### GIVEN PASSAGE
'''

Brain Against The Machine
Display ads are getting smarter. Both humans and machines are driving that confluence.
I should expect to see ads for hot coffee when it's cold, and iced coffee when it's hot. I should expect to see ads for umbrellas, raincoats, and boots pointing me to the local pharmacy/retail store when it's raining.
I should expect to see coupons for a breakfast sandwich in the morning and for dinner specials in the evening. These are things that humans should expect from their advertising, and it's what machines are starting to give them.
Imagine that. Reading an article about motor trends -- it’s 80 degrees and sunny out -- and seeing an ad for a convertible with your local dealer price. It’s almost like divine intervention. Thousands of years ago, this type of thing might have spawned a religion. But today, it’s just another amazing possibility brought on by advancements in technology.
And while some might think it is all about technology, it is not. It is also about people. But where does the technology actually start and where does the human element come into play. On a panel at OMMA Display recently, we discussed this very topic trying to break down the relationship of “Man vs. Machine.”
One of the questions posed was: With all the incredible advancements in technology, how do you keep the human element involved?
Let’s revisit my anecdote about a convertible. What is really happening behind the scenes is a perfect example of this blend of human and machine. A multitude of real-time decisions are being made simultaneously, taking into account the ad placement, the surrounding content, in addition to other signals like the weather, the geographic location of the consumer and much more (prices, behavioral, etc.).
This may all seem like the machine. But if you look closely, the human element is abundantly clear. The technology has to be imagined and developed by humans. The ad creative has to be conceived and built. Media has to be bought (via RTB of course). The campaign data then has to be analyzed by humans. The machine has to be studied and streamlined. Optimizations need to happen on the fly. And so the virtuous cycle continues.
In the advertising industry, it’s not that the human is disappearing, but rather that the role of the human is changing.

'''

### DATASET ENTRIES
'''

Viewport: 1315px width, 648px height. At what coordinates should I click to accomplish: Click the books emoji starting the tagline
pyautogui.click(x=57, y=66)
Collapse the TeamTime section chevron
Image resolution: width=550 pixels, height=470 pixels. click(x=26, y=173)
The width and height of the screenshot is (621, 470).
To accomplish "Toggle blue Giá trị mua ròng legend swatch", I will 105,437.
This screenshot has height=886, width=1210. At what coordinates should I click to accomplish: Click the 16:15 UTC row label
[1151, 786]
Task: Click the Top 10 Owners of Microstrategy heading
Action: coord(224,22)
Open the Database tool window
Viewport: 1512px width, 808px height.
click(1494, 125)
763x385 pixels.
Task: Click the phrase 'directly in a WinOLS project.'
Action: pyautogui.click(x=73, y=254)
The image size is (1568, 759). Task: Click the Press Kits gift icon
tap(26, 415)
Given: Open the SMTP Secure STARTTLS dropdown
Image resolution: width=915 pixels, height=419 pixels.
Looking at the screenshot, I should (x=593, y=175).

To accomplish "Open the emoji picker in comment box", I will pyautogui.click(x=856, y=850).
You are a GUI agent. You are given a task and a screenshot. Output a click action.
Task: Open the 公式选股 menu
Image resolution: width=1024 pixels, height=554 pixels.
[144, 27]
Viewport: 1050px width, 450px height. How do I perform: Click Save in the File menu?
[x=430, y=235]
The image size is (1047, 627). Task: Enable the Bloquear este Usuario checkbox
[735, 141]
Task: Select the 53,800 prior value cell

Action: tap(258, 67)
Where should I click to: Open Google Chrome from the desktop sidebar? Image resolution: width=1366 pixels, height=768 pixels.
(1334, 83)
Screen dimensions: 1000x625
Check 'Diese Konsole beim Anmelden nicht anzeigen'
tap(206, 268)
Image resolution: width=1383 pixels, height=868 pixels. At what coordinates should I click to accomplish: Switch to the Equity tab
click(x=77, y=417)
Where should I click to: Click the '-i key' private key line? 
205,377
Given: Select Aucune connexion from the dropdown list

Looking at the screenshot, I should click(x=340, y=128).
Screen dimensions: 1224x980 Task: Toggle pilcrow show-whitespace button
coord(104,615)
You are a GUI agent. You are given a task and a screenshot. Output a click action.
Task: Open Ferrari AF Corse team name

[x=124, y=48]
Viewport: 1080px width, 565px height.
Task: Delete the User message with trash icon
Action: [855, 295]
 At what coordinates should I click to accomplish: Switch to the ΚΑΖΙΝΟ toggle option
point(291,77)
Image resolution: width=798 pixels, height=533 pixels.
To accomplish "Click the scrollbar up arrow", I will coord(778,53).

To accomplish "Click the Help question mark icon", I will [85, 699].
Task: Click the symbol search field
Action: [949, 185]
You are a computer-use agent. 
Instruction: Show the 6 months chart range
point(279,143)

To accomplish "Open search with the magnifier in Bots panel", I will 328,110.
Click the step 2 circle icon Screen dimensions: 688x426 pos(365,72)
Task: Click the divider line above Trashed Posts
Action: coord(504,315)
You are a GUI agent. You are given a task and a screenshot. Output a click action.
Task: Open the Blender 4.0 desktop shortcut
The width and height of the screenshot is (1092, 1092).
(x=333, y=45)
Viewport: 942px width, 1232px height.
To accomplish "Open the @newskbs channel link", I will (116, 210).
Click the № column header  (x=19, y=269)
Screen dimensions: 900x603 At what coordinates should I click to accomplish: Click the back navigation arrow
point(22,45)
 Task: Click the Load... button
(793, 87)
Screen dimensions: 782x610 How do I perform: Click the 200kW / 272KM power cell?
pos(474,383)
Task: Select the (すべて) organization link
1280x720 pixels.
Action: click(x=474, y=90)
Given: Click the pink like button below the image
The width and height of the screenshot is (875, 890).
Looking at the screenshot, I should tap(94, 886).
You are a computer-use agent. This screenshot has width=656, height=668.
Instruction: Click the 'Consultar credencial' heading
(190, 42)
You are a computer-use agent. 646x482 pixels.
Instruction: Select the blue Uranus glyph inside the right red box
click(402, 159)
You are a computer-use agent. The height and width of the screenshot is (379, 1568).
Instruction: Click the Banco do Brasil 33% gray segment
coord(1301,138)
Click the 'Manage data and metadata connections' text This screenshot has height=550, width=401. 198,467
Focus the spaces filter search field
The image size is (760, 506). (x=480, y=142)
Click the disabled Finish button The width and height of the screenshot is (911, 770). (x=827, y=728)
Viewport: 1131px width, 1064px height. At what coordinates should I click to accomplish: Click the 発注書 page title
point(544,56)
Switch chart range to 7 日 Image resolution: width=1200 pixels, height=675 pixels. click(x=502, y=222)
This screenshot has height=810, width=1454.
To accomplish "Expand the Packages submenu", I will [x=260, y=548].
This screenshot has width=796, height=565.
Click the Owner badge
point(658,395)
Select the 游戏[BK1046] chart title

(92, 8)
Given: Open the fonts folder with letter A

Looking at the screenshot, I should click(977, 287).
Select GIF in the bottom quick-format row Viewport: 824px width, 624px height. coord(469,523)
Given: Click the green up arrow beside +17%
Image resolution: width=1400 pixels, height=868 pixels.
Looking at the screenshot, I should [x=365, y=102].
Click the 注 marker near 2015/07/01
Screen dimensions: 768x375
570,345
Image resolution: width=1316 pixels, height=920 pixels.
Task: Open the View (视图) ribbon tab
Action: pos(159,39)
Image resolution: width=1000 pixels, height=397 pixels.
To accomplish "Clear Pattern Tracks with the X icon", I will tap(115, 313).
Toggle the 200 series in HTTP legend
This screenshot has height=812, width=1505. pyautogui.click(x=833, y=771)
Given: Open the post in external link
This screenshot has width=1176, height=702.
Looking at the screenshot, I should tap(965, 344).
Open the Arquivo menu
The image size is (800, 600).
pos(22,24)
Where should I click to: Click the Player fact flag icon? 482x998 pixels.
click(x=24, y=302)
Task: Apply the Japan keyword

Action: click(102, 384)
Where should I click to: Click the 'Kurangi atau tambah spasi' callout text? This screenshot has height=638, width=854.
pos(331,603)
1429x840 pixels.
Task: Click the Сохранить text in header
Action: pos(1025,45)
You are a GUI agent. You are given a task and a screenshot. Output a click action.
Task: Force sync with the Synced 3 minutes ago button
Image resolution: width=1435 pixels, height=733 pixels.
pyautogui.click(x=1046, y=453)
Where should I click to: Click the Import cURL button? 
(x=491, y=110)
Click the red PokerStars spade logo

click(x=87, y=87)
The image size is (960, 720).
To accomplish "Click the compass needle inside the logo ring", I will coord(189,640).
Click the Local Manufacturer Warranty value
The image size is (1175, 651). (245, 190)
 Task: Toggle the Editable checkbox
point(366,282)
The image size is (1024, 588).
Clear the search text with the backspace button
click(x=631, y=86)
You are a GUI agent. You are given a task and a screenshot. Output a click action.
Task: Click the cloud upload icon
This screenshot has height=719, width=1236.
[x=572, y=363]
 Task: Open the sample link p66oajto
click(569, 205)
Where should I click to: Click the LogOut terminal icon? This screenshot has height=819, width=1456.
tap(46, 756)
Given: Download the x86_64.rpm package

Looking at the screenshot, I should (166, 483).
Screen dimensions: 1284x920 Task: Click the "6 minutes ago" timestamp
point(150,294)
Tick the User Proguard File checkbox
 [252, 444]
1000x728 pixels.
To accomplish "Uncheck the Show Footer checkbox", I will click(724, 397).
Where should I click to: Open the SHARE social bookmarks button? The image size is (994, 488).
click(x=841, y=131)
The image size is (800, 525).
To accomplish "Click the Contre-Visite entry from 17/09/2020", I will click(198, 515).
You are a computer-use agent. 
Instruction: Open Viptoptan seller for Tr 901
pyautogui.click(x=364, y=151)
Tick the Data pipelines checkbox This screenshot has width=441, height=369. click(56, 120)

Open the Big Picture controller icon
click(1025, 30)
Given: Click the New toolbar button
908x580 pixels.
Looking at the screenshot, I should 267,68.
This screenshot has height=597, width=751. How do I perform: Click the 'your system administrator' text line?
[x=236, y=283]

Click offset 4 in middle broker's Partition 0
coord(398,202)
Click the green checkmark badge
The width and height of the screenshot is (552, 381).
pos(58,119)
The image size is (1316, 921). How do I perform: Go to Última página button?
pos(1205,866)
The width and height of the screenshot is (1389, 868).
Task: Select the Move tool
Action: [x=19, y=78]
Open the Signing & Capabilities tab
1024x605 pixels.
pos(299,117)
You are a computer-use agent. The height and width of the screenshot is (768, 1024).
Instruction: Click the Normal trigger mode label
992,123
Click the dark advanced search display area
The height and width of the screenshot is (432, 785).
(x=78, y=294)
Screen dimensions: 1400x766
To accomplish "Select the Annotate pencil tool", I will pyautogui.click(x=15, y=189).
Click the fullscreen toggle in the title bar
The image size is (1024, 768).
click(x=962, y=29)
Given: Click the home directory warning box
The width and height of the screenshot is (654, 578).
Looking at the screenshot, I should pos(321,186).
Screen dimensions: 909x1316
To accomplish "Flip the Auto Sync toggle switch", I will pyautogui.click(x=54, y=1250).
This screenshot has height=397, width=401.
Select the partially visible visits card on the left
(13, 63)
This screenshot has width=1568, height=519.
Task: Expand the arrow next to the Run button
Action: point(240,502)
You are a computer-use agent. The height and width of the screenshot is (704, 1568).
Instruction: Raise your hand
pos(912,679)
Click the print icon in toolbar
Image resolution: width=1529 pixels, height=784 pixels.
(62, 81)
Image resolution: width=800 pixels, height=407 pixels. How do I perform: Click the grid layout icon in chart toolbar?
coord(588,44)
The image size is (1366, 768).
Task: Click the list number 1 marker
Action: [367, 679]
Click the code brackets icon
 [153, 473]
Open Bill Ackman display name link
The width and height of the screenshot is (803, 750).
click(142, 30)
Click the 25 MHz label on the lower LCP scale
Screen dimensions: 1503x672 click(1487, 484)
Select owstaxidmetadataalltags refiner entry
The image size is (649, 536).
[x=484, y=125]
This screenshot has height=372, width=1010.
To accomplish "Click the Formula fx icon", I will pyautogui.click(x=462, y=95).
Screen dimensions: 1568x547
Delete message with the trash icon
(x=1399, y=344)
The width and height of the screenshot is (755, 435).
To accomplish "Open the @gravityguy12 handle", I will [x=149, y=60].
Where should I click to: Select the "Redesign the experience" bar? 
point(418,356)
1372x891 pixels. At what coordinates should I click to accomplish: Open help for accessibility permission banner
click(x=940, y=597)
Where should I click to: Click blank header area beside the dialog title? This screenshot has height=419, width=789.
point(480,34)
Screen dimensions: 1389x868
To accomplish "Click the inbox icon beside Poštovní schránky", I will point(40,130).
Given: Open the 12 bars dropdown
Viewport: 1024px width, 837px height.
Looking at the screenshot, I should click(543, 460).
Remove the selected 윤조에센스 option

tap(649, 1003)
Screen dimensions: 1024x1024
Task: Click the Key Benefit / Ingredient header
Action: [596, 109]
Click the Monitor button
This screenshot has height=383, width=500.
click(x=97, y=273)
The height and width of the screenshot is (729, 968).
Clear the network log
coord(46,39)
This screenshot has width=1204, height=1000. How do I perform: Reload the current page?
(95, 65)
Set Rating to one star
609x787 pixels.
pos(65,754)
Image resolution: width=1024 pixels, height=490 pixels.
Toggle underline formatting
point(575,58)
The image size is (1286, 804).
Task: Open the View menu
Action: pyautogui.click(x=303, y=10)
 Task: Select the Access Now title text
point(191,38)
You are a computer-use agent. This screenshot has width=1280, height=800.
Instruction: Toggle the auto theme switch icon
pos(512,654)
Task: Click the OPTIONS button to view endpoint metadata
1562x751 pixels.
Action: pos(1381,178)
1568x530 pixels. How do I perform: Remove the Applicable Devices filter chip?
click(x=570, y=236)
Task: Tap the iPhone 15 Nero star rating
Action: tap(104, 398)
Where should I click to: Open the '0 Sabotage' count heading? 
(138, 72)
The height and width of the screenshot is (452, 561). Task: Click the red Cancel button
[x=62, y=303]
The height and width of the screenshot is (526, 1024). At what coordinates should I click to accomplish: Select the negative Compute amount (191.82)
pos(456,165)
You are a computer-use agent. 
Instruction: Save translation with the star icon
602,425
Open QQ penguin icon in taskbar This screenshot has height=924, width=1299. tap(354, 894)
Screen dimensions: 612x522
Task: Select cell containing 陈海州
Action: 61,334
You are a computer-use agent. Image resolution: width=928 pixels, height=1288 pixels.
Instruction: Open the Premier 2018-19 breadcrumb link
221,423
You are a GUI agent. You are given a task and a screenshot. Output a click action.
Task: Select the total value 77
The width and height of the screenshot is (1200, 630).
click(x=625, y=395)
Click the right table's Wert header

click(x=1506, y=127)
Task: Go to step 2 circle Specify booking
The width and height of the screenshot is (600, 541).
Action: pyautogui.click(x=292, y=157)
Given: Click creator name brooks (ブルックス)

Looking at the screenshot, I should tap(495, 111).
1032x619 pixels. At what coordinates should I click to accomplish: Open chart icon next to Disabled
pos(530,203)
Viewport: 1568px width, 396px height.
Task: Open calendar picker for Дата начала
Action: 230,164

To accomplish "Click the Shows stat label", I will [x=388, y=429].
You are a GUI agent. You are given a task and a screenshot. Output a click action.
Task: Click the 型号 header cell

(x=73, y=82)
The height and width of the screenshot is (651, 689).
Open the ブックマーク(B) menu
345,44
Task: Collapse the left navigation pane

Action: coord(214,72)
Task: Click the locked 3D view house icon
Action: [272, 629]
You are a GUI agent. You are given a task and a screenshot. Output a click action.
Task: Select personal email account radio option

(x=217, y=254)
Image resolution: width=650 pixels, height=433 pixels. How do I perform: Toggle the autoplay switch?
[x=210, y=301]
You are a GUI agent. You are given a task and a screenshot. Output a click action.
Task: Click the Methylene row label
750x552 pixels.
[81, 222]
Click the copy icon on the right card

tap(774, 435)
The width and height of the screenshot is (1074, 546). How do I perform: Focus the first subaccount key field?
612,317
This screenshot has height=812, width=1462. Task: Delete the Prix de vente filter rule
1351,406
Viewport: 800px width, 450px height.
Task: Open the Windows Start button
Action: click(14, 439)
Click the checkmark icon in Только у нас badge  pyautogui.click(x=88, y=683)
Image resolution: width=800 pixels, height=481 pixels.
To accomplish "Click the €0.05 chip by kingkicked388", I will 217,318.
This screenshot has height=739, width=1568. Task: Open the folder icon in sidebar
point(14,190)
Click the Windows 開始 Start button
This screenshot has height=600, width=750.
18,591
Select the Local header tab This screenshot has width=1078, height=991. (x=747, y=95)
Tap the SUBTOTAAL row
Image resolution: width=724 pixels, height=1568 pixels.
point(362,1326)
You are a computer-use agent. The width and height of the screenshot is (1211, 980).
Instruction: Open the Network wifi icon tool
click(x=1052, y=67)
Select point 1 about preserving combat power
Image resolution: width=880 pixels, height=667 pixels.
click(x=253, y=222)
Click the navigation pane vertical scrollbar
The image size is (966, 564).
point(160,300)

'''

### TO DO
**A)** From the display ads article, extract the words starting with "One of the questions" and going on through "(prices, behavioral, etc.).".
**B)** Do these statements agree with the display ads article? Answer yes or no for each, quoting the deciding words.
(i) The panel discussion took place at OMMA Display.
(ii) The article says media is bought through direct negotiation.
(iii) The article says the human is disappearing from the advertising industry.
**C)** Answer these questions from the display ads article:
(i) What ad does the writer expect to see when it's cold?
(ii) In the convertible example, what is the weather?
(iii) What relationship did the panel try to break down?

### RESULTS
**A)**
One of the questions posed was: With all the incredible advancements in technology, how do you keep the human element involved?
Let’s revisit my anecdote about a convertible. What is really happening behind the scenes is a perfect example of this blend of human and machine. A multitude of real-time decisions are being made simultaneously, taking into account the ad placement, the surrounding content, in addition to other signals like the weather, the geographic location of the consumer and much more (prices, behavioral, etc.).

**B)**
(i) Yes: "On a panel at OMMA Display recently"
(ii) No: "Media has to be bought (via RTB of course)."
(iii) No: "it’s not that the human is disappearing, but rather that the role of the human is changing."

**C)**
(i) Ads for hot coffee
(ii) 80 degrees and sunny
(iii) "Man vs. Machine"